Apache Kafka

How to Get the Producer Metrics in Apache Kafka

Kafka producers are some of the most fundamental building blocks. They make up the main functionality of a Kafka cluster which is writing messages to a Kafka topic. As administrators, we may need to gather information about various components in a Kafka cluster. We can use the gathered information to make decisions such as troubleshooting or determining the perfect upgrade path.

Such information that we can gather is the producer metrics. These refer to the various measurements which are collected by a Kafka producer to monitor and evaluate the performance and efficiency of its message production process.
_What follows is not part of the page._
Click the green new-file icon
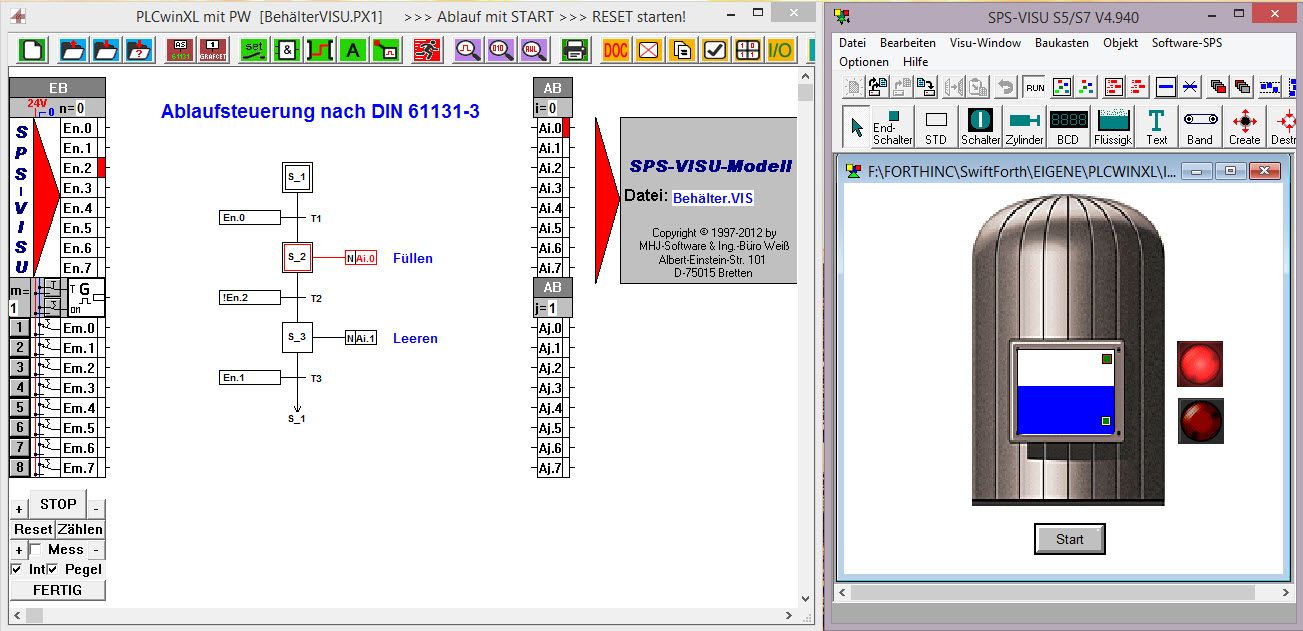1303x631 pixels. pyautogui.click(x=34, y=50)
Once we gather these metrics, we can use them to identify the potential bottlenecks, understand the rate and speed at which the messages are written to a Kafka broker, etc. We also use the producer metrics to track the success or failure of the message delivery.

Key Producer Metrics

Some of the key producer metrics include:

Record Send Rate – This metric measures the rate at which records are sent to the broker. We can use this metric to determine the rate of message production.

Record Size – The second producer metric in the Kafka cluster is the record size. This metric allows us to measure the records that are sent to the broker. If you need to determine the network and disk I/O, this is probably the metric that you are looking for.

Record Error Rate – The error rate metric measures the rate at which record send operations result in errors. An example usage of this metric is determining the success rate for the message delivery. If there are any issues between the broker and the producer application, this is a good metric to assist with that.

Batch Size – This metric allows us to determine the size of the batch records that are sent to the broker.

Compression Ratio – Using the compression ratio metric, we can calculate the compression ratio that is achieved by the producer application.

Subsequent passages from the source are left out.